But think about something. Think back, if you can, to that night in 2005. Remember how it felt to have the announcer say “Coming next, a brand new episode of Doctor Who“. A decade later, that sort of thing ties my stomach in knots for entirely the wrong reasons (particularly if said brand new episode involves Maisie Williams, but let’s not go there). Eleven years ago it was just about the most exciting thing to happen since the moment in Attack of the Clones when Yoda ignites his lightsaber. It was Doctor Who. It had a former pop star who had yet to prove herself as an actress, and the cliffhangers were all but gone, but it was Doctor Who, and you finally knew it was Doctor Who when you felt that thrilled sense of anticipation, the moment you saw the TV spots with the Doctor and Rose in the TARDIS. Hell, it seemed, had finally frozen over.

Superficially, Rose is a remake of Spearhead In Space, right down to the Autons breaking the shop windows. It even concludes with a battle with a tentacled monstrosity, although there is noticably less gurning from Eccleston. Crucially, it’s the companion who saves the day, even if Liz and Rose cut their bread from very different loaves. Such a scene is vital: there is no other good reason for the Doctor to take Rose with him, and if the ending established something of a formula for the Ninth Doctor’s general incompetence, perhaps it was a necessary evil. (More unfortunate is that Rose set something of a precedent for the current trend of making the companion the centre of the universe. The road to hell is paved with good intentions.)

▶ **TASK DETAILS**:
Sum up the piece on the 2005 return of Doctor Who in two sentences. The rows have nothing to do with the text.

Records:

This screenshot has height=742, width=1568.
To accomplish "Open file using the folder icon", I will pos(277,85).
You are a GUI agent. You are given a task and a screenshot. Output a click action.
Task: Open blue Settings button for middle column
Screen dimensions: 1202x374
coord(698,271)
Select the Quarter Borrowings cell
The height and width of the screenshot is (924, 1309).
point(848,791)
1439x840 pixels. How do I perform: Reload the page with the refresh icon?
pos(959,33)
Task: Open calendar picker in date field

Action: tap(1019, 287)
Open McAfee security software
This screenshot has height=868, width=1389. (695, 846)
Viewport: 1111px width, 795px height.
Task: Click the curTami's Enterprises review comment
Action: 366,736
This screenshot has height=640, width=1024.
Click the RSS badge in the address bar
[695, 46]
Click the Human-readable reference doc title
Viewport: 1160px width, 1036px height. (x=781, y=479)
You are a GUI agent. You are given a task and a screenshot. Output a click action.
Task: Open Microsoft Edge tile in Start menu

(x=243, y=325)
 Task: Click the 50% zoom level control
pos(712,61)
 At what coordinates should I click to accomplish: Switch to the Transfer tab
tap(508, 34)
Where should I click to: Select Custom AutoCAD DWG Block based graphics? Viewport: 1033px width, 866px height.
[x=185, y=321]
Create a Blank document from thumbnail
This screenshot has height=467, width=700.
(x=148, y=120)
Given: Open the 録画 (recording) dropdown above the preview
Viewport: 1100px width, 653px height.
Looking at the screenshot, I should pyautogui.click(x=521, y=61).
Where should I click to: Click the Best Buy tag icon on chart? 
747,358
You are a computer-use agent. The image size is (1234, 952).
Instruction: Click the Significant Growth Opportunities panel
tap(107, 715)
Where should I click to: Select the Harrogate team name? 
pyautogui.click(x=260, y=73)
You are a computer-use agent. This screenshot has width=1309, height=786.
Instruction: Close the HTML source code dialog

▶ **FULL RESPONSE**:
The writer remembers the thrill in 2005 of hearing a brand new episode of Doctor Who announced, which felt exciting even with a former pop star who had yet to prove herself as an actress and with the cliffhangers all but gone. Rose is called a surface-level remake of Spearhead In Space in which the companion crucially saves the day, a scene the writer sees as vital, though it also set a precedent for making the companion the center of the universe.